9. Use Reply-to-all only in rare circumstances and make sure you weren’t BCC’d.
10. Looking at your phone when someone is talking to you or presenting at a meeting is the ultimate insult. If you have to take a call or answer a text/email, excuse yourself for a moment. Just because we’re in a digital world, doesn’t mean we can forget common courtesy and manners.
11. If you bring your lunch, someone will eventually steal it.
12. Don’t microwave fish in the lunch room. Hard pass on the popcorn too.
13. Try to leave the office at lunch. Go for a walk, eat at the park, something that gets you moving.
14. Don’t be known as the person that says “Hump Day” “TGIF” or answer “Too short” when asked how your weekend was.
15. Office Space is not only one of the best comedies of all-time, some would argue it’s more of a documentary. Watch it, if only for the printer scene.
16. If you update your LinkedIn profile, everyone will know you’re looking for a new job.
17. Find your passion but realize it’s a privilege. Finding out what you love in this world can be a very long process. It’s ok to work, in the pursuit of finding that thing. Doesn’t mean you’re going to make six figures in your passion, but building your career while figuring out what that passion is, is pursuing your passion if that makes sense.
18. Not everyone who is friendly likes you and not everyone who is harsh hates you. Some of the best bosses are the ones who challenge you because they see your potential.
19. Nobody knows what they want to be when they grow up and no one has it all figured out. Don’t worry because you haven’t yet. Neither have I.
20. Relationships are everything. Remember that person at College who helped you out unconditionally? On time for group projects, didn’t talk about others behind their backs? Well, a workplace is like a school but you get paid. There are cliques, jocks, geeks, weirdos, awesome people. Be the person you liked at school. And if someone starts talking behind someone’s back, when you leave, you’ll be the next topic.
21. Your quarterly performance review will happen once every three years.
22. There is no such thing as a probation period. Your work will always be judged and graded against others and expectations. Work accordingly.
23. Go to your industry events. Networking is the investment in your future job you don’t know you need yet.
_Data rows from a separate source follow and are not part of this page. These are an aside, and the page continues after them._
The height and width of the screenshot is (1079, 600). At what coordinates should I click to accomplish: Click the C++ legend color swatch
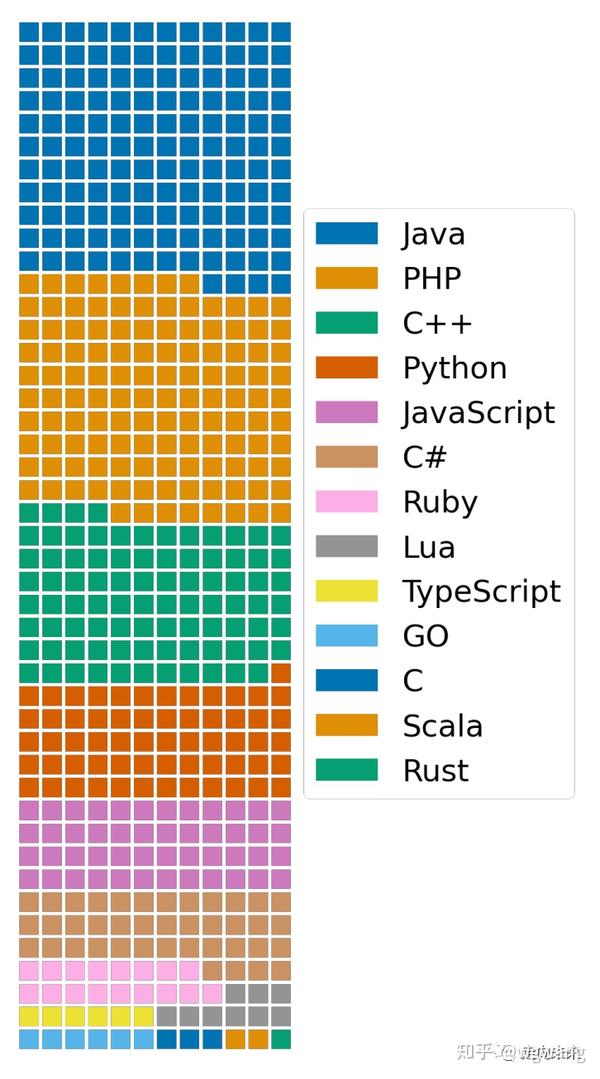(346, 323)
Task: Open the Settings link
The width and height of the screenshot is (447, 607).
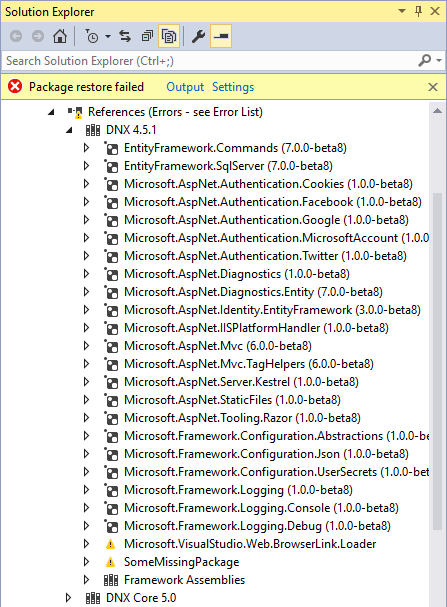Action: [233, 87]
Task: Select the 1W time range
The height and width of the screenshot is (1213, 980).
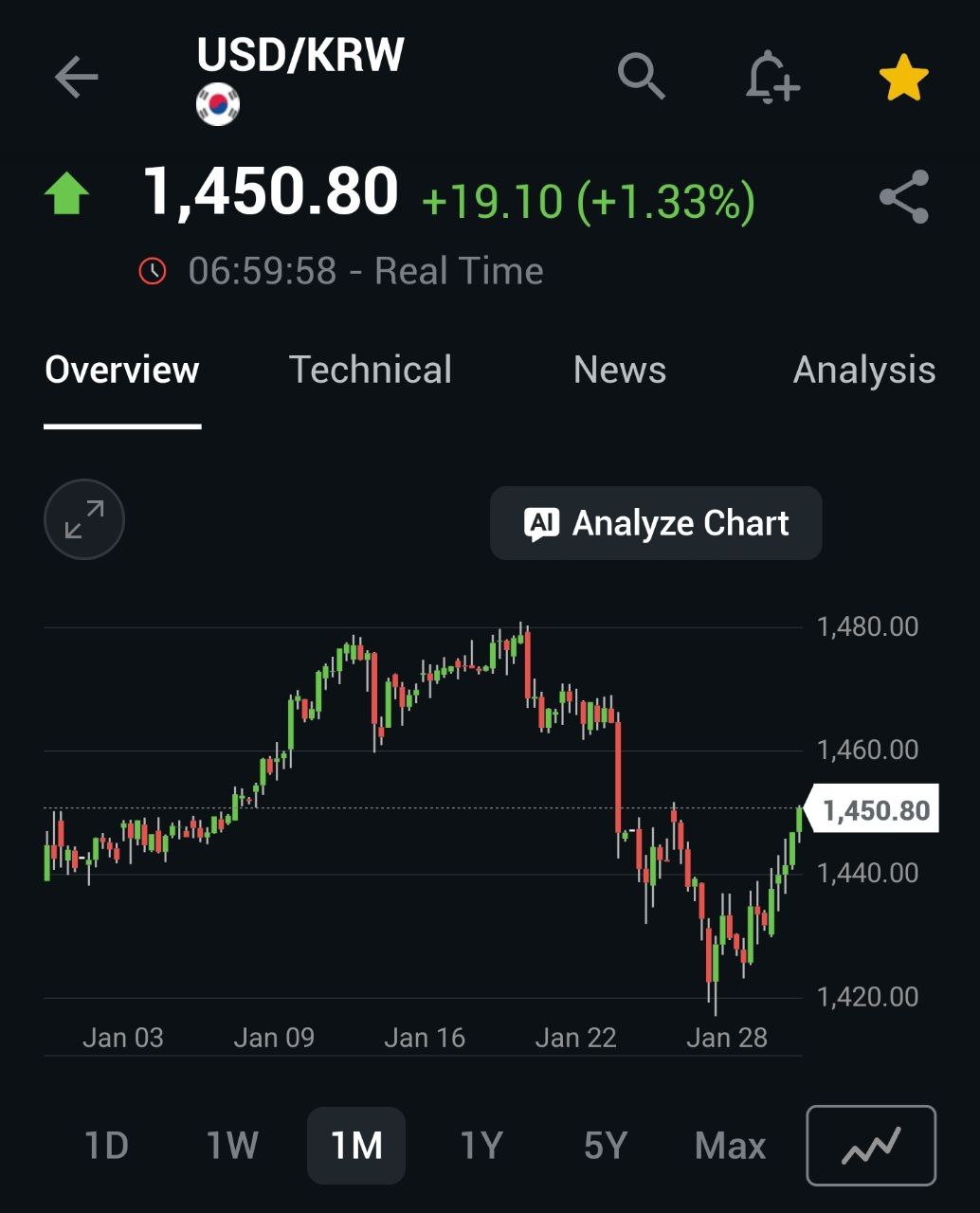Action: coord(232,1146)
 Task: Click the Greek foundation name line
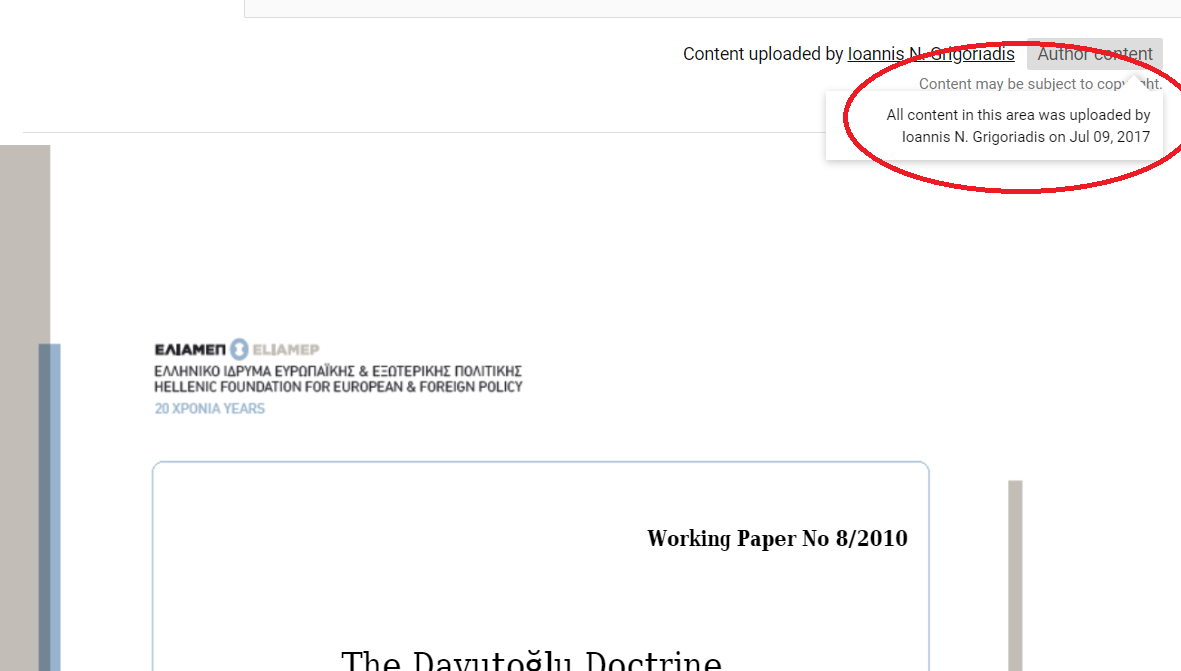(338, 372)
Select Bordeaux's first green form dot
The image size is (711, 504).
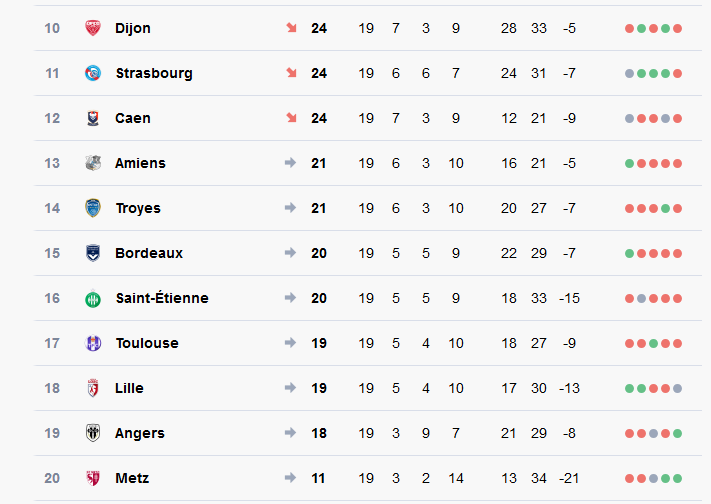tap(629, 253)
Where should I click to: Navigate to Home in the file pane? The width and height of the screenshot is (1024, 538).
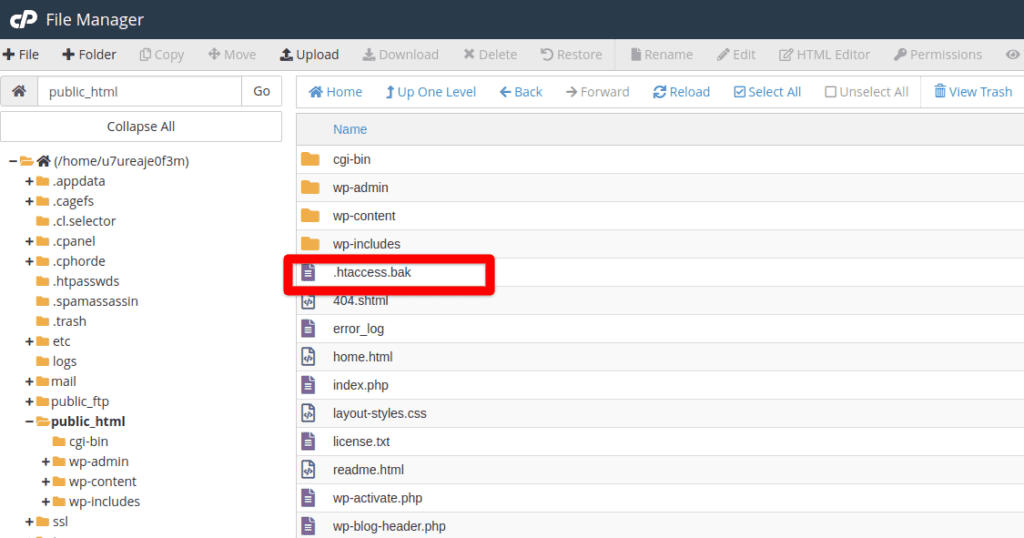(335, 92)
24. You are always an employee when it comes to your behaviour. Conferences, off-site meetings, Holiday parties are all places where people don’t think they’re “at work” but impressions are made more there than most places. It doesn’t matter how often you show up at work on time, if all people can think about is you throwing up on the sidewalk in Vegas after “ClosetCon 2017” sponsor party at Omnia.
25. You’re always an employee virtually. Just because you don’t name your employer on your Twitter account, a quick LinkedIn search finds it out. Don’t Tweet/Snap/Post anything you don’t want to see on a billboard with your boss, your client and your mom driving by.
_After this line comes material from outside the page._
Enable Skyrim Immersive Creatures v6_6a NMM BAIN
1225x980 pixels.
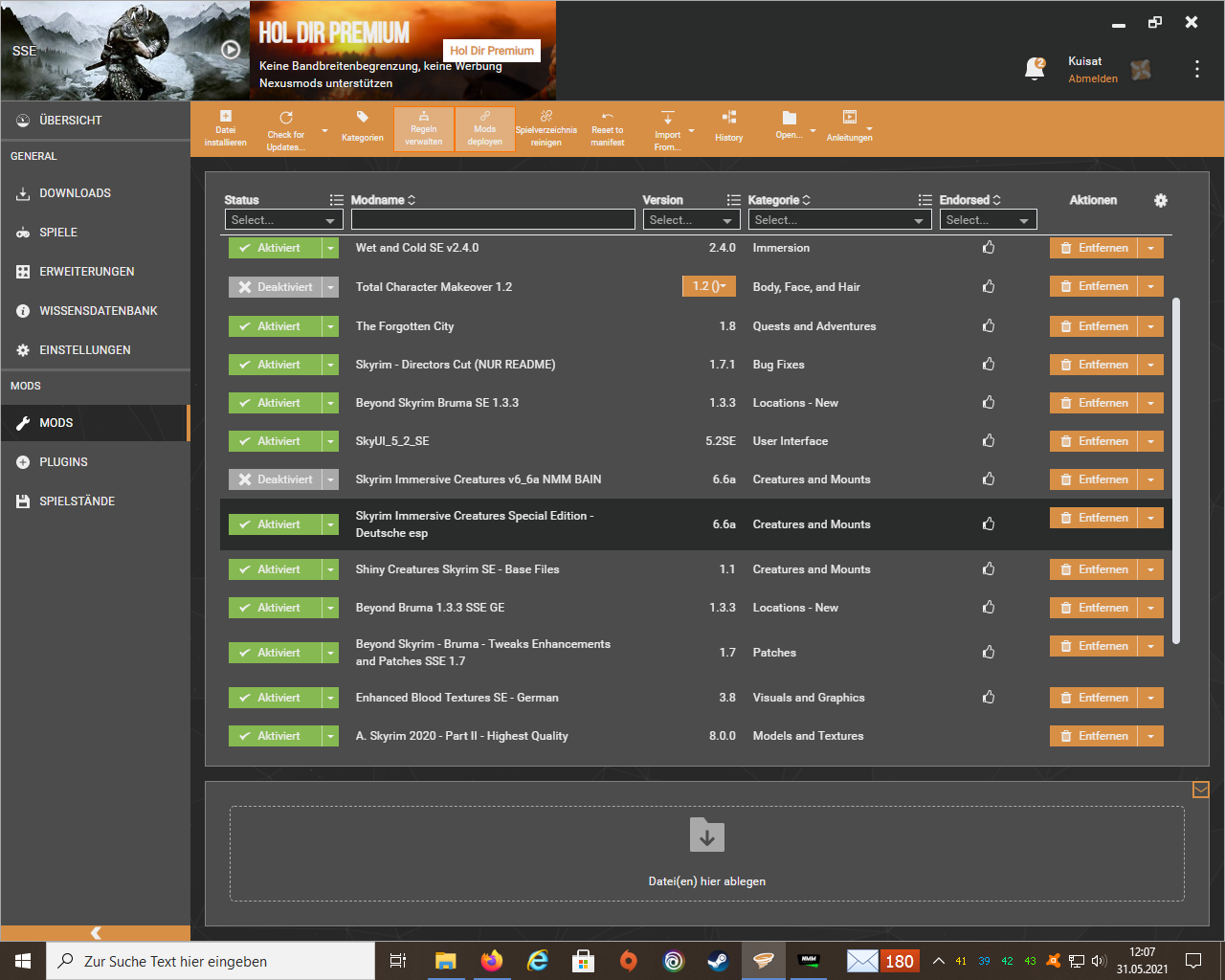tap(275, 479)
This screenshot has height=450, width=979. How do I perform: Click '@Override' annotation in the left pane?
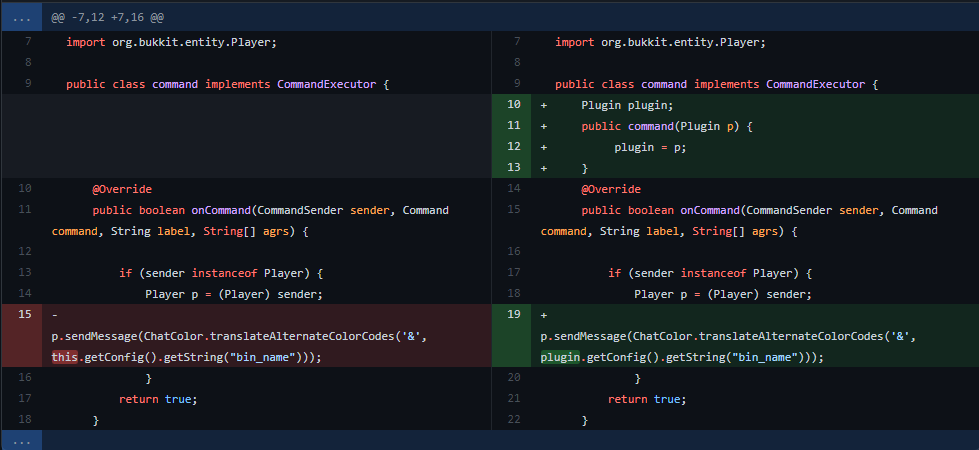pos(121,189)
26. Learn how to golf. If you don’t you’ll be in a group with the VP of Finance who really wants to win the company tournament and there won’t be enough mulligans to save your reputation.
27. Learn to enjoy eating sushi. It’s the most social business dinner.
28. Most vacancies are never advertised. They’re filled by people who know the best candidate.
29. Projects will take twice as long, at twice the budget, with 50% of the predicted returns.
30. Be kind to everyone. It’s not because they may influence or help/hurt you in the future, it’s because the world needs more kindness overall. Be especially kind to the Admin Assistant. They are the ones that really make companies run and can make your life heaven or hell. (I know, I was one).
31. Leave work every day with your head held high. Integrity isn’t a renewable resource.
32. Don’t stop learning because you’ve finished school. The last thing I wanted to do after graduating was to read a book or learn something. However, the day you stop having a willingness to learn is the day you stop getting smarter. The older I get, the more I realize, the less I know. I was at my peak of knowledge at around 24 (if you ask my mom, she’d probably say 17) and every year since I get more aware, gain more wisdom and better than I was last year.